Under the new "TV Entertainment" menu, I fast forwarded through all 4 recordings. 3 of them were fine. However, "Friday Night Lights" was blocky and jumbled while fast forwarding, but played perfectly at normal 1X speed!

Has anyone ever seen a problem when fast forwarding, but not when playing at normal speed?


----------



## gsarjeant (Sep 15, 2006)

brettbolt said:


> After getting the "hard drive corrupt" message yesterday, I decided to look through the recordings on my 622 this evening.
> 
> Under the new "TV Entertainment" menu, I fast forwarded through all 4 recordings. 3 of them were fine. However, "Friday Night Lights" was blocky and jumbled while fast forwarding, but played perfectly at normal 1X speed!
> 
> Has anyone ever seen a problem when fast forwarding, but not when playing at normal speed?

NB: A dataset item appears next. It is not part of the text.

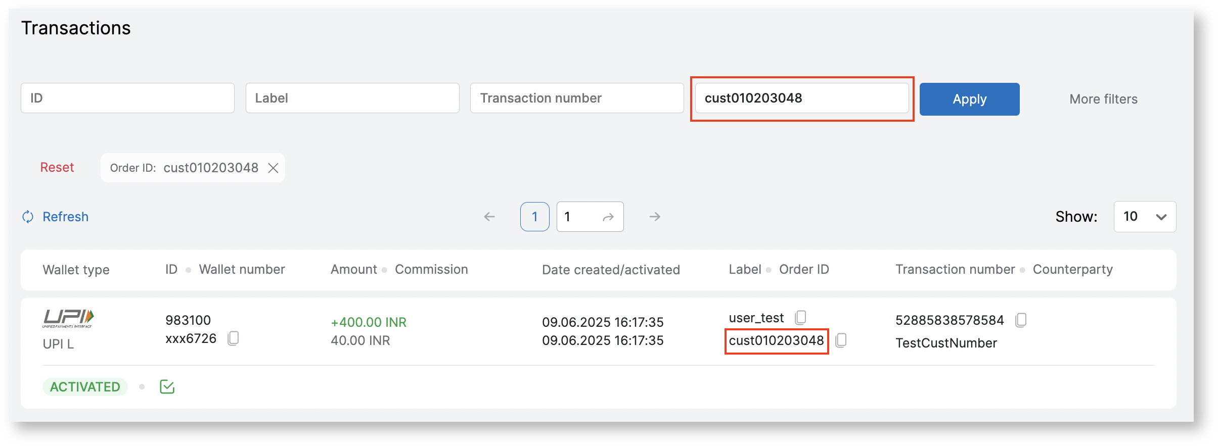Copy transaction number 52885838578584

[1021, 320]
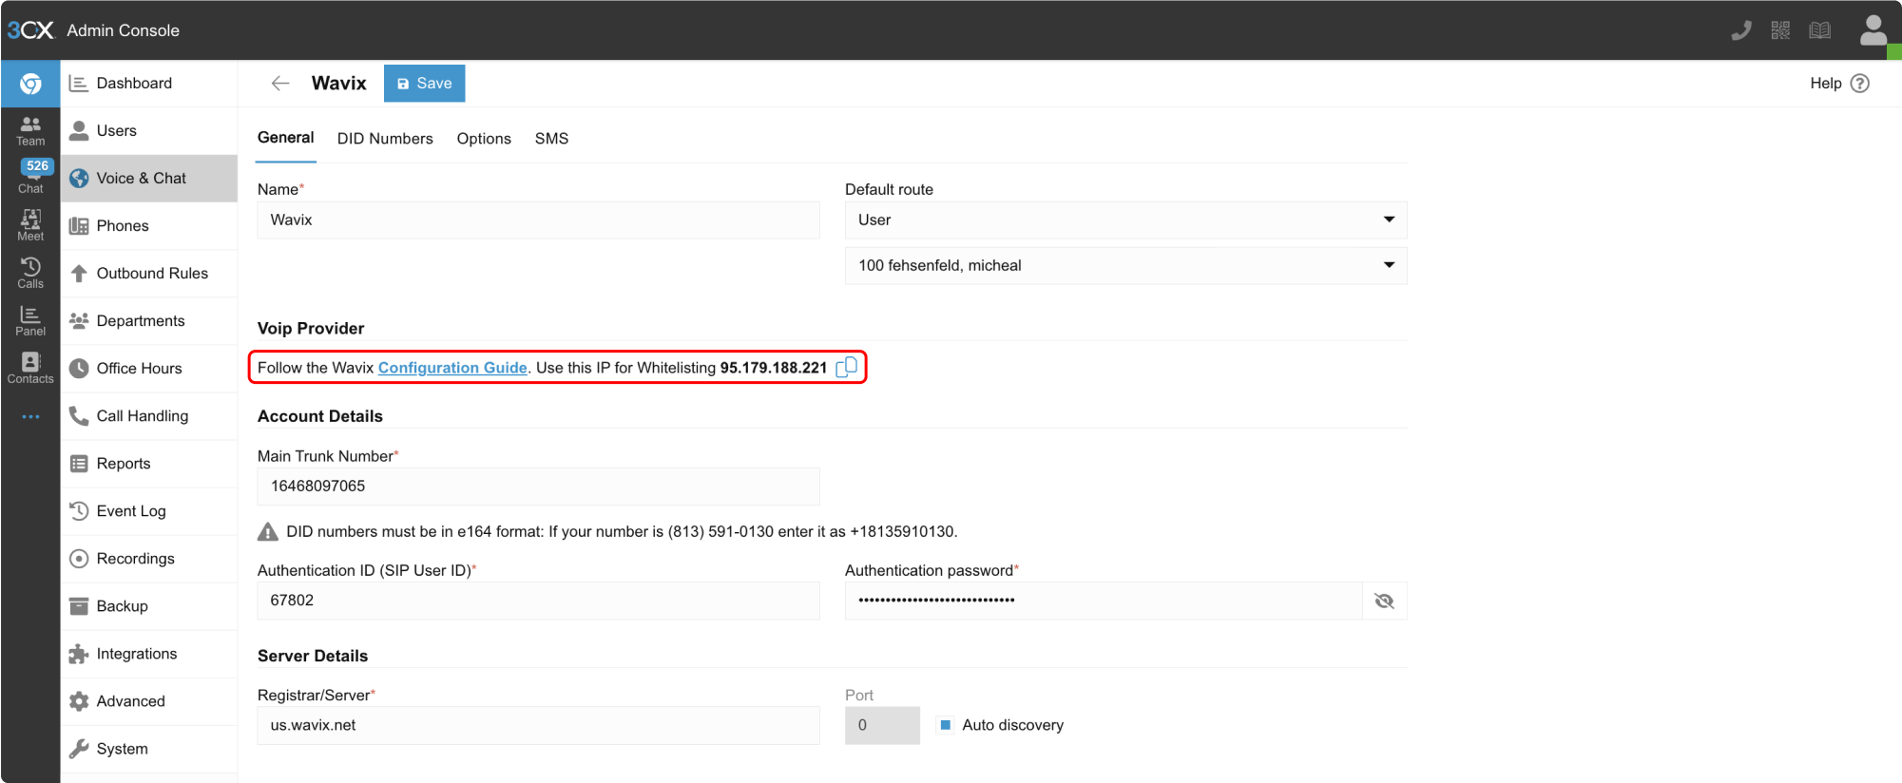Open Contacts in the left rail
The height and width of the screenshot is (783, 1902).
30,368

I haven't watched the FNL video, but I did mention in another thread that I had a malformed, 22-minute version of the pilot on my machine at one point. Maybe there was some sort of trouble with it. It was the first TV Entertainment content.


----------



## guruka (Dec 27, 2003)

brettbolt said:


> Has anyone ever seen a problem when fast forwarding, but not when playing at normal speed?


Yep. Hardware ECC (error correction) seems to fix it at 1x playback, but you can see the pixelation at faster speeds.

.....G


----------



## brettbolt (Feb 22, 2006)

gsarjeant said:


> I haven't watched the FNL video, but I did mention in another thread that I had a malformed, 22-minute version of the pilot on my machine at one point. Maybe there was some sort of trouble with it. It was the first TV Entertainment content.

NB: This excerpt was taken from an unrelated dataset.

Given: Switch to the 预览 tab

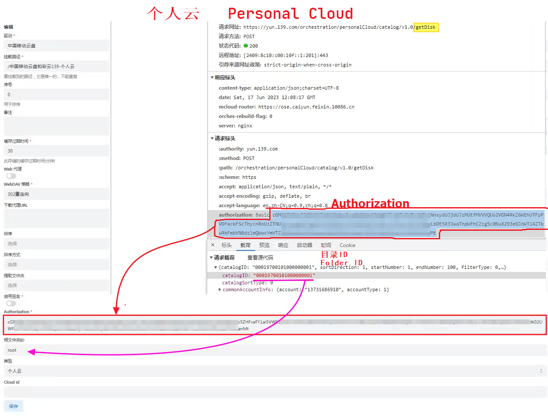Looking at the screenshot, I should coord(264,245).
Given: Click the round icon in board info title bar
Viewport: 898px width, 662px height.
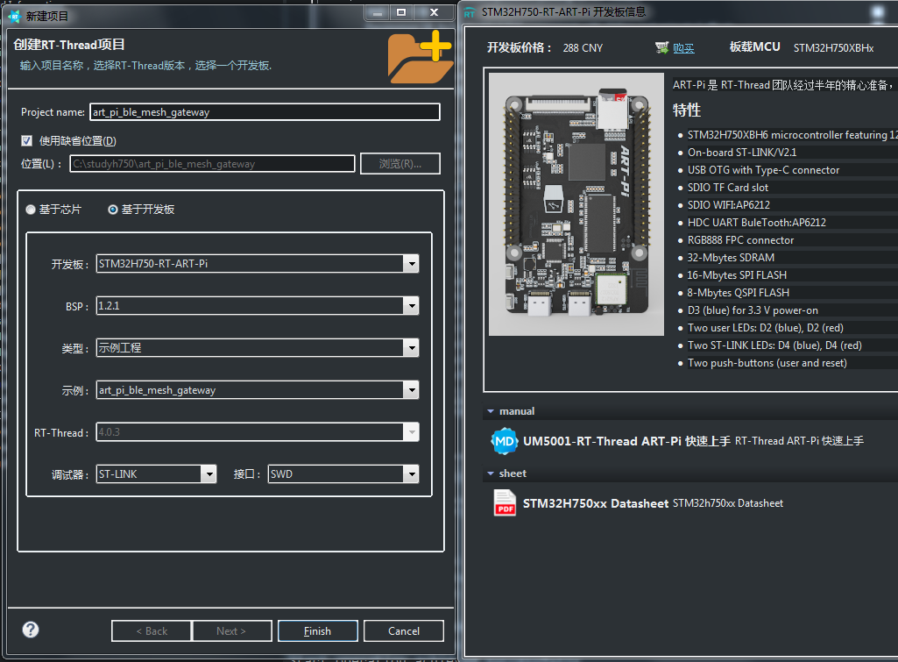Looking at the screenshot, I should (879, 13).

My FNL is 22 minutes also, which might be the correct length. It does not play back correctly when fast forwarding, but looks fine at normal speed. It might be helpful to find out if people who got the corrupt hard drive message all have a corrupt FNL, and then see if those who didn't get the message have a good version of FNL. If there is a correlation then this could be a clue as to the cause.



guruka said:


> Yep. Hardware ECC (error correction) seems to fix it at 1x playback, but you can see the pixelation at faster speeds.
> 
> .....G


Interesting, so my FNL is corrupt, but not too terribly corrupt and the hardware ECC can handle it at normal playback speed.


----------



## redbird (May 9, 2005)

I got the corrupt message but only have the Lost Survival Guide recording which was there before 3.65. Looks to me that the corrupt message is caused by a failed 3.65 update attempt. I did a soft reboot and all was OK, then turned the 622 off and got the update.


----------



## brettbolt (Feb 22, 2006)

redbird said:


> I got the corrupt message but only have the Lost Survival Guide recording which was there before 3.65. Looks to me that the corrupt message is caused by a failed 3.65 update attempt. I did a soft reboot and all was OK, then turned the 622 off and got the update.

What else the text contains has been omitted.